Translation may be seen as a frame in its own right, whether in its literal or metaphorical sense. Draper uses translation as a metaphor in his discussion of rhetorical strategies used to frame political violence since September 2001:

the United States has justified its post-September 11 actions by translating all original violence, that is the many and diverse forms of violence it does not support, into the target language of 'terrorism,' and has consequently encouraged other major global powers such as Russia and India to translate violent opposition similarly. Such a mode of translation involves a transmission of the pure instance of violence into the discourse of terrorism. This transmission is always accompanied by the work of forgetting and elision of the historical context of the violence in order to evacuate it of all meaning. Translating a violent act as terrorism thus reifies the act as a commodity of pure negativity, a commodity which can then be inscribed with whatever moral or political connotations the translator deems expedient. Such a translation can thus be effectively marketed to domestic and international audiences. The global translatability of the Terror discourse can be seen from the remarkable popularity of the notion of terrorism demonstrated not only by the countries allied with the United States but even by its most intractable enemies. (Draper 2002)


In other words, terror is deliberately exploited as – or ‘translated into’ – what we might call a ‘master frame’ to streamline the narratives of US political opponents and divest them of all historicity as well as potentially understandable, if not justifiable, motivation.

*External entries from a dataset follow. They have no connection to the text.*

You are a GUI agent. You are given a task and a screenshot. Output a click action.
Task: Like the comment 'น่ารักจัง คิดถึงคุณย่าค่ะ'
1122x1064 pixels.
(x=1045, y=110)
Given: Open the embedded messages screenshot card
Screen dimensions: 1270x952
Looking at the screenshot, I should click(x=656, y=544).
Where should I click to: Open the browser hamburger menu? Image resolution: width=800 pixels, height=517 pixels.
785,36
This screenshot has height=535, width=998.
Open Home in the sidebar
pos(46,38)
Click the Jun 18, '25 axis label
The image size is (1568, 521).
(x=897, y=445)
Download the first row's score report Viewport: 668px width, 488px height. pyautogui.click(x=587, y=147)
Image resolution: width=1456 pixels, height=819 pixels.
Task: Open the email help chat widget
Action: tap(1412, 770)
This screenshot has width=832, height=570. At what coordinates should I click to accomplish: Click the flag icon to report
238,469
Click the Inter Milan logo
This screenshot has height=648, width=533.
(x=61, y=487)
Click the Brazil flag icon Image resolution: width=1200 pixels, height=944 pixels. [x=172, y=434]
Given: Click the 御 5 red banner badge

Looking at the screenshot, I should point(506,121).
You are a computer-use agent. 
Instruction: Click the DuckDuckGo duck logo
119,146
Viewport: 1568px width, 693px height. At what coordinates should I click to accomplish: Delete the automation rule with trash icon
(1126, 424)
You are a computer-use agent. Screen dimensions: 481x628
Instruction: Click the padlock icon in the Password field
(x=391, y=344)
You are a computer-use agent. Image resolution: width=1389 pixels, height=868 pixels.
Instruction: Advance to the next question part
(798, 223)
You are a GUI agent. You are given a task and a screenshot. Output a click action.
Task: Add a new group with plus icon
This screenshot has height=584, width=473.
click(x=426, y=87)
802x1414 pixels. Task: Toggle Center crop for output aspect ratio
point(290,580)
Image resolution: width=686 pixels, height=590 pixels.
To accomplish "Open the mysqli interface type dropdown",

Translation may also be treated as a frame in a less metaphoric sense. In his discussion of performance vs. literal communication, both of which he regards as interpretive frames that guide the way we make sense of messages, Bauman (2001: 168) goes on to list an additional number of such interpretive frames. This list includes‘translation, in which the words spoken are to be interpreted as the equivalent of words originally spoken in another language or code’.